原本她打算像上次那樣帶程肆去頂樓廁所, 國際中學豪橫,連廁所都裝修得十分氣派精致, 而且頂樓的廁所也只她偶爾使用,環境還算過得去。

誰知學校的清潔工人偏偏這個時候打掃到了那間廁所, 沒辦法, 她只得退而求其次,帶人上了教學樓天臺。

溫西環視一圈,看到轉角的牆後擺着一套桌椅。

學校天臺也會每天定時打掃, 這套桌椅一層不染, 垃圾桶換了新的垃圾袋,顯然剛被清理過。
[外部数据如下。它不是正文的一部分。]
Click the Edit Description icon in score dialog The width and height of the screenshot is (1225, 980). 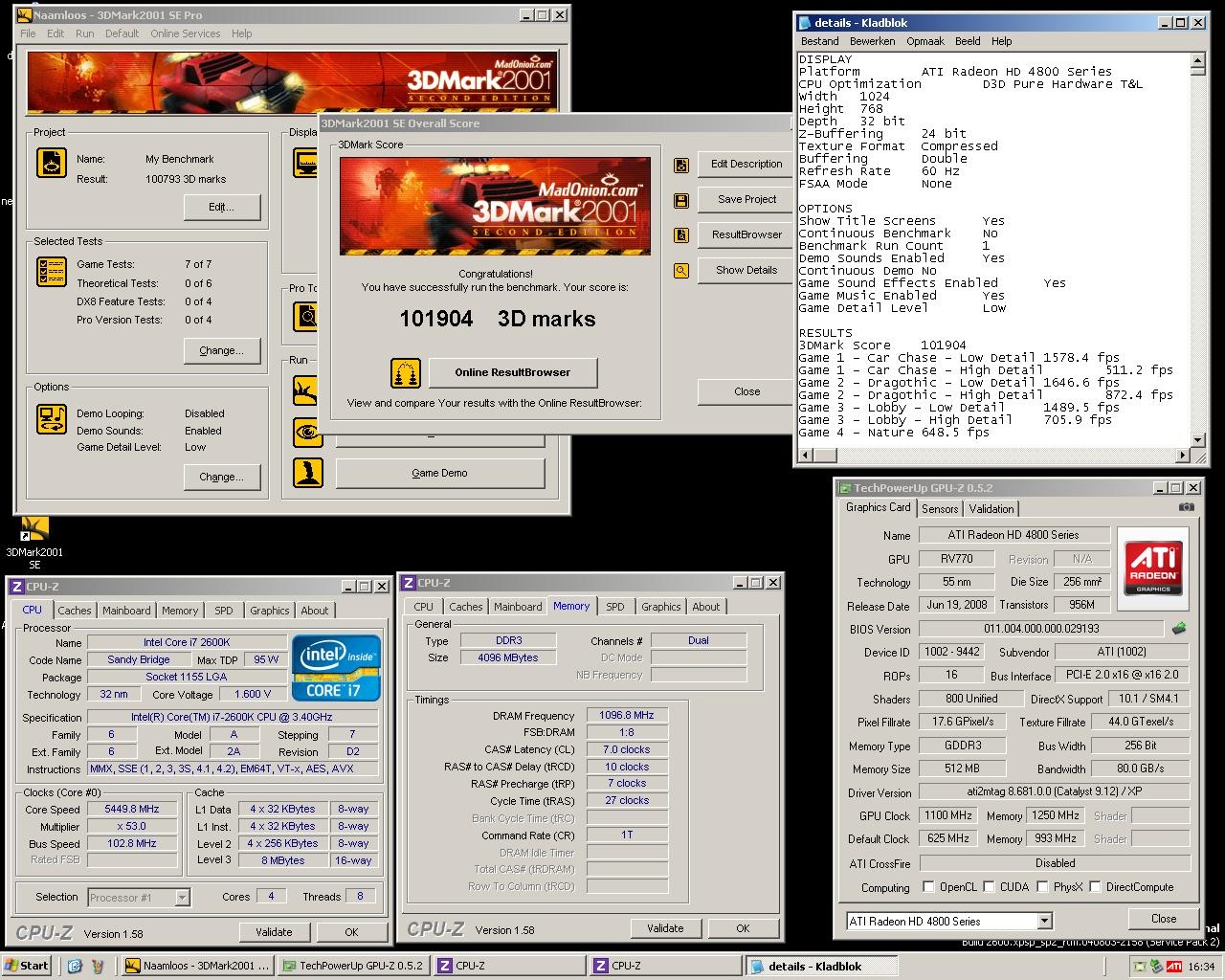(681, 165)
她徑直過去坐上課桌, 一條長腿微曲, 從大衣的兜裏摸出煙。

風太大,打火機換了好幾個方向都沒打燃。

程肆後腳反鎖了天臺的門, 适時跟到她面前, 高大的身形為她擋了大半的風, 一只骨節分明的手攏緊幫她護住火苗。

煙絲卷起星星點點的火光。

一縷煙霧傾斜, 溫西緩慢擡眸,看見他略微局促的表情,不由笑了聲, 摘下嘴裏的煙,調轉方向問他:“要嗎?”

程肆遲疑兩秒, 搖頭拒絕:“不了。”

“戒煙了?”溫西問。

“不是,一會兒再抽。”程肆平直的睫毛垂了下,心髒跳得仿佛要撞出胸腔,“現在抽嘴巴裏有煙味。”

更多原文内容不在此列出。